In 2015, Niederauer et al. assessed the use of CDO therapy to sham therapy in the treatment of DFUs in a prospective randomized double-blind multicenter study. One hundred subjects were enrolled and randomized with DFUs, 79% male aged 58.3 +/- 12.1 years were to receive either active CDO therapy using an active CDO device, or an otherwise fully operational sham device that provided moist wound therapy (MWT) without delivering oxygen. Patients were followed to closure or 12 weeks, whichever was sooner. Patients, treating physicians and independent evaluators were blinded to the study arm. All patients received identical offloading, dressings and follow-up. There were no significant differences in assessed descriptive characteristics between the treatment arms (P > 0.5 for all). A significantly higher proportion of people healed in the active arm compared to sham (46% vs 22%, P = 0.02). This relative effect became greater in more chronic wounds (42.5% vs 13.5%, P = 0.006). Patients randomized to the active device experienced significantly faster rates of closure relative to the sham (P < 0.001). The authors concluded a significantly greater percentage and rate of healing in patients receiving CDO therapy compared to a sham device providing standard wound therapy.
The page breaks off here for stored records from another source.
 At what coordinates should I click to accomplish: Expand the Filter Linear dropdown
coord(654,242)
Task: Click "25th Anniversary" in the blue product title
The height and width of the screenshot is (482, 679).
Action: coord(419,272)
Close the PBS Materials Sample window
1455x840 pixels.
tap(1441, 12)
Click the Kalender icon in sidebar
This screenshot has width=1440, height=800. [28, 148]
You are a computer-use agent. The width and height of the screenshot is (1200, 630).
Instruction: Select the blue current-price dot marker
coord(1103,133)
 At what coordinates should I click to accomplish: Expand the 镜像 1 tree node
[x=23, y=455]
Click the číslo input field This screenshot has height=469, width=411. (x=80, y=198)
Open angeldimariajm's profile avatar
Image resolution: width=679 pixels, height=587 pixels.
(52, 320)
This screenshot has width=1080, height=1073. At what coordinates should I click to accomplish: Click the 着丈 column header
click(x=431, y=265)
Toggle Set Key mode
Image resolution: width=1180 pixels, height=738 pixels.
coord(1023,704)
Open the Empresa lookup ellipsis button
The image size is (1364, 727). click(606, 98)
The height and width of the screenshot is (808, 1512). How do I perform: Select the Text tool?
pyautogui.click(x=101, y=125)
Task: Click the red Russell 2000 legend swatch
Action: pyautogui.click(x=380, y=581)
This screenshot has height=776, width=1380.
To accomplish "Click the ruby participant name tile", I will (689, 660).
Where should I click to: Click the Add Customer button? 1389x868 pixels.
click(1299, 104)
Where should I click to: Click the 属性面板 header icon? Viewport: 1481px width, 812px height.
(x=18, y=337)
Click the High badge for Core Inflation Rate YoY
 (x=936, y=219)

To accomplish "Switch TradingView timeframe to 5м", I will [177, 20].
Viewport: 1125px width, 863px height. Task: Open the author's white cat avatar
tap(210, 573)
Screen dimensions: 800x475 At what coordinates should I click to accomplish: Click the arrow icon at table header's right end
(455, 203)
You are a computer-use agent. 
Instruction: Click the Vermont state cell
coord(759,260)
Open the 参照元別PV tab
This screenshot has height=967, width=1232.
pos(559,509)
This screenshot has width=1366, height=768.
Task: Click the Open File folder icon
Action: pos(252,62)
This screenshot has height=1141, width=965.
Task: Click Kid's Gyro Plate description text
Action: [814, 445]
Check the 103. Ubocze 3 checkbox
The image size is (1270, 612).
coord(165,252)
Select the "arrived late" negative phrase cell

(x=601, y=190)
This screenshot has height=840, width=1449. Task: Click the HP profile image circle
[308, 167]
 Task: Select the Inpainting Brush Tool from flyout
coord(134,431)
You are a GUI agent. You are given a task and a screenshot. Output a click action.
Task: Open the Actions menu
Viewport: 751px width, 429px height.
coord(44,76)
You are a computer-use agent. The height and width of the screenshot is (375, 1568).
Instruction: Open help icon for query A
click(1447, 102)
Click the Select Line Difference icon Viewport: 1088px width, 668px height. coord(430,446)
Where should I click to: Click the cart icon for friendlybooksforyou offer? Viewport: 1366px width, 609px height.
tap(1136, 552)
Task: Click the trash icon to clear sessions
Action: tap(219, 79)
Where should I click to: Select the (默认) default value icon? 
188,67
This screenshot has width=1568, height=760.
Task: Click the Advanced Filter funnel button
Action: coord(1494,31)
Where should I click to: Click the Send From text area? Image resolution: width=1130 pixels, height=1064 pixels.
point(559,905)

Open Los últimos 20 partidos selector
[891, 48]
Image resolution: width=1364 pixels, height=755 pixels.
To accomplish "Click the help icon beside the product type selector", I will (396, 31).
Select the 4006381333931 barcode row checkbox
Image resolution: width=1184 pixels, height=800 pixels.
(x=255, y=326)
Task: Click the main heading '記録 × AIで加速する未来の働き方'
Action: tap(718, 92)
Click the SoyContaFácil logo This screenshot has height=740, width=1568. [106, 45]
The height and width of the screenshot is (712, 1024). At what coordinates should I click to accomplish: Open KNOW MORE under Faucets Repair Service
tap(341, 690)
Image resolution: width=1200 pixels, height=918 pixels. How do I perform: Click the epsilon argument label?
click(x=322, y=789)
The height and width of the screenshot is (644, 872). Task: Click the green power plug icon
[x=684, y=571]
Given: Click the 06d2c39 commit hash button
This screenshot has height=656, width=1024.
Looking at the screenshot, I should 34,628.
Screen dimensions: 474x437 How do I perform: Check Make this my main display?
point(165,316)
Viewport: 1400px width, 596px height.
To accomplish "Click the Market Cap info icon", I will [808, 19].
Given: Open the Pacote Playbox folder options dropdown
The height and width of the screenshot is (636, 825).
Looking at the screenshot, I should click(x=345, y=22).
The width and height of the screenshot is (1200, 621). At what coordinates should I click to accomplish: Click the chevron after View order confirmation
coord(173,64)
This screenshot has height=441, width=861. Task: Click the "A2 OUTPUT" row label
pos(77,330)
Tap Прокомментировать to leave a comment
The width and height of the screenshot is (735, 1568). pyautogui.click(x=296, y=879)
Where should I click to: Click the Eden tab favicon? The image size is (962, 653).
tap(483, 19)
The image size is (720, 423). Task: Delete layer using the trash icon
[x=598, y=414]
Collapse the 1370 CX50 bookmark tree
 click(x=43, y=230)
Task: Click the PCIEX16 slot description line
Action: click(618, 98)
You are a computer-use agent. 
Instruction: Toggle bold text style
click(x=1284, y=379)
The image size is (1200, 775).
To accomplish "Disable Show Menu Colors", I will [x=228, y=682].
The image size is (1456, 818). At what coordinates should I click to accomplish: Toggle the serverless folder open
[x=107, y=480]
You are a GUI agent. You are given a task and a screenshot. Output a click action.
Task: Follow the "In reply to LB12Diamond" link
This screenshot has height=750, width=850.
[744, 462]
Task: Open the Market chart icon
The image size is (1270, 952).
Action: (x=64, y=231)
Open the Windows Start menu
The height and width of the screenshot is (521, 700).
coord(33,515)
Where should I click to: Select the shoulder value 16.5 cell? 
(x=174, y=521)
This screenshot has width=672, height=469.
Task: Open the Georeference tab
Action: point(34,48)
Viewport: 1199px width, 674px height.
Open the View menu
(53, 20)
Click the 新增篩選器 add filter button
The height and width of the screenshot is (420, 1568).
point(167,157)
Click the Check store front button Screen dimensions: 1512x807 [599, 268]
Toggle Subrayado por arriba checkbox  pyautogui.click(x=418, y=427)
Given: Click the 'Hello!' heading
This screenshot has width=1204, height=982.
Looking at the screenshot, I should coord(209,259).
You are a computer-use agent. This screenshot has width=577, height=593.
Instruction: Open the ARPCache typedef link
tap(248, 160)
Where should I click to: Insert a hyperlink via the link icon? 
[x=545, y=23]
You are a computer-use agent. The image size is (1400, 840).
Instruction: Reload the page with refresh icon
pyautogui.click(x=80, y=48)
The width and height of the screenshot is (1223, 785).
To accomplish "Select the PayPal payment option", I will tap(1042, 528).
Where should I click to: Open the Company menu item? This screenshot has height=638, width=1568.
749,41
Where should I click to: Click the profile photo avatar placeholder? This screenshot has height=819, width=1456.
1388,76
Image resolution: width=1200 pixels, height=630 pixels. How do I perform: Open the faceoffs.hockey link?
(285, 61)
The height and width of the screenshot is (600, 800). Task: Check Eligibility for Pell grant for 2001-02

The study revealed that CDO therapy appears to have a similar or greater effect as the wound size increases. Furthermore, the relative effect of CDO therapy on more chronic wounds appears to be more pronounced as the wounds become more chronic. These results appear to indicate that with more chronicity and size, the greater the apparent effect. We look forward to further works that may confirm or build on these data.